Problem requirements: Exactly reproduce the line containing "Given: Click the yellow Guia legend swatch" and all later lines to the end of the entries, leaving the pictures out of your copy.

Extracted material:
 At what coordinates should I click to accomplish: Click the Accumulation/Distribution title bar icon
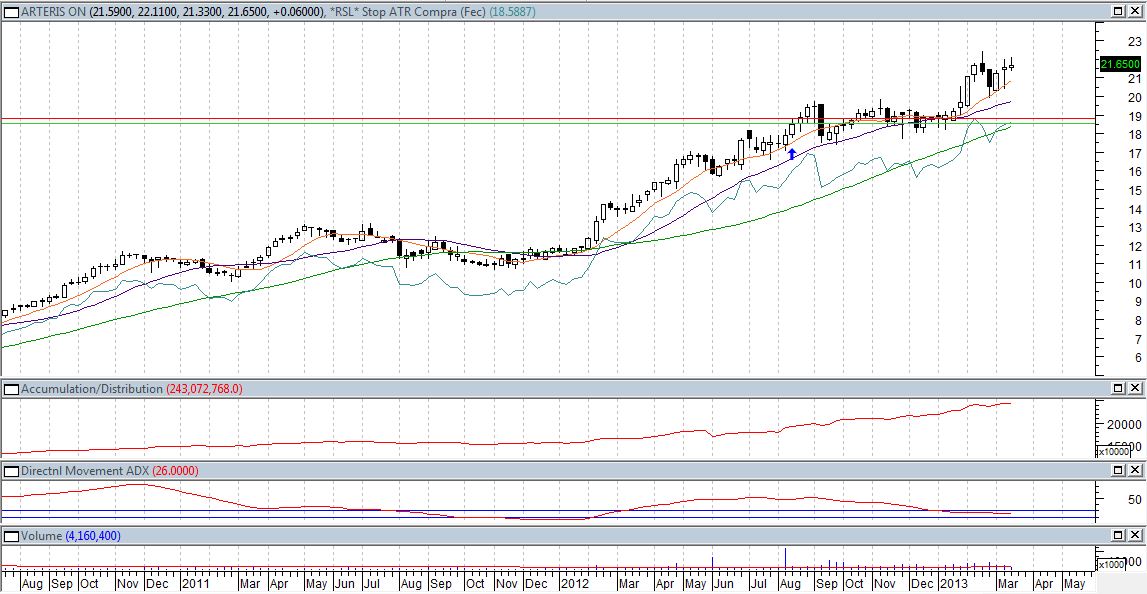10,388
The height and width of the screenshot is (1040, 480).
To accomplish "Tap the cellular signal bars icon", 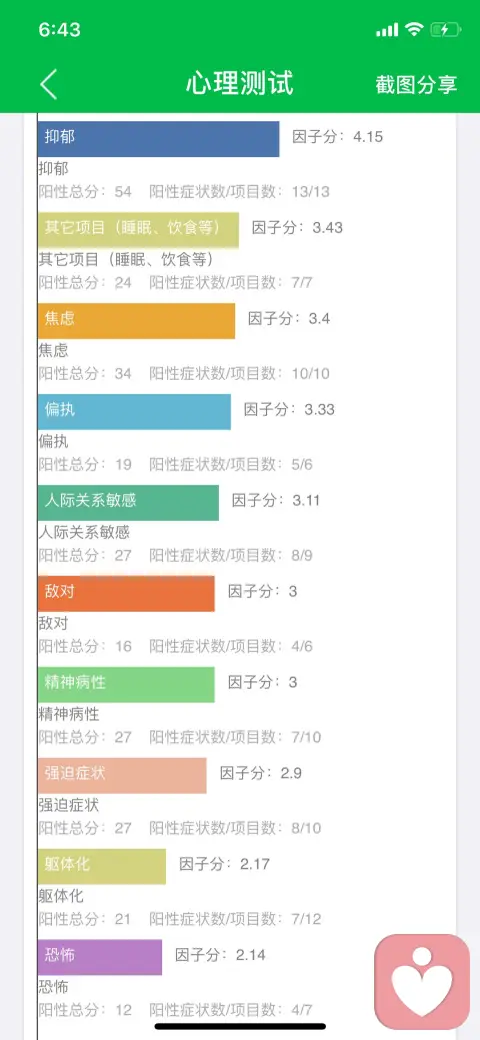I will click(x=387, y=30).
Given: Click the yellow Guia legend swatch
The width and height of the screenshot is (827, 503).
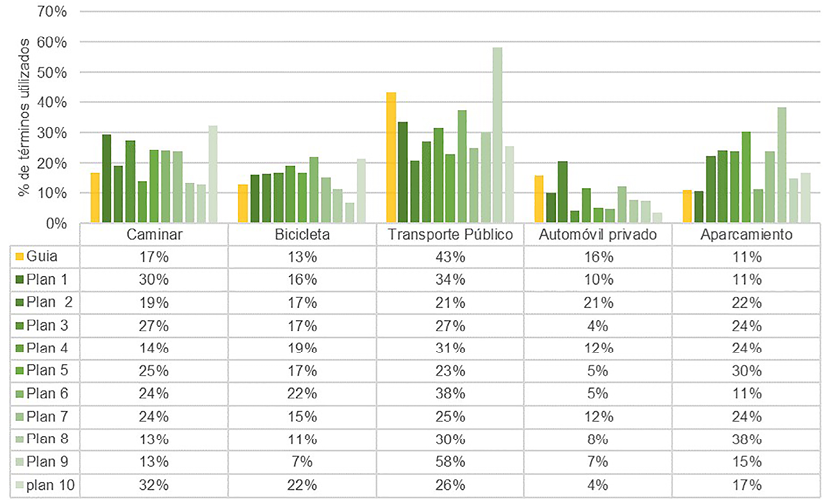Looking at the screenshot, I should pos(20,255).
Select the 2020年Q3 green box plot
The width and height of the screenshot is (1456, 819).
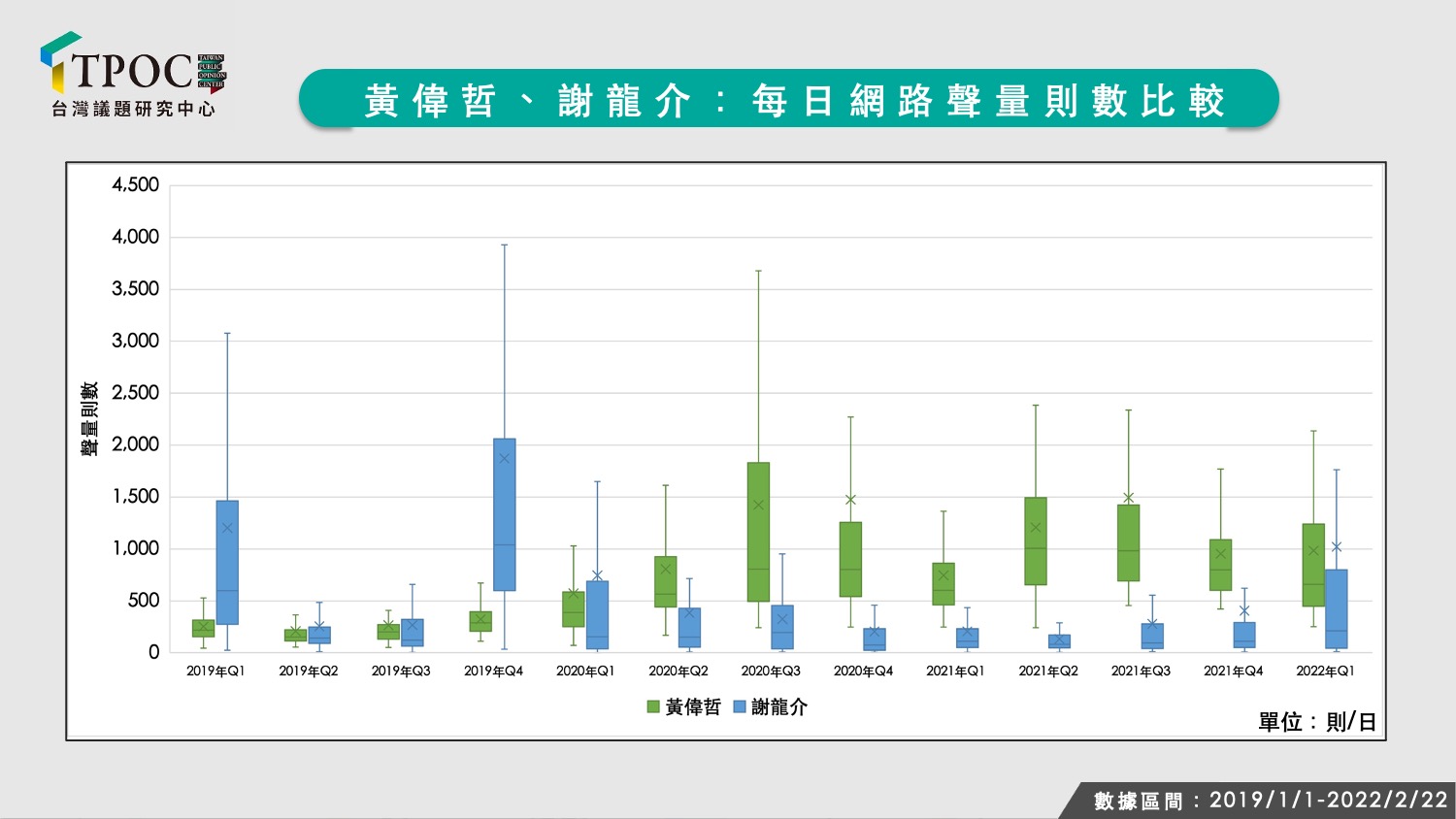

Task output:
Given: Click the yellow Guia legend swatch
The width and height of the screenshot is (827, 503).
Looking at the screenshot, I should pos(20,255).
Select the 2020年Q3 green box plot
The width and height of the screenshot is (1456, 819).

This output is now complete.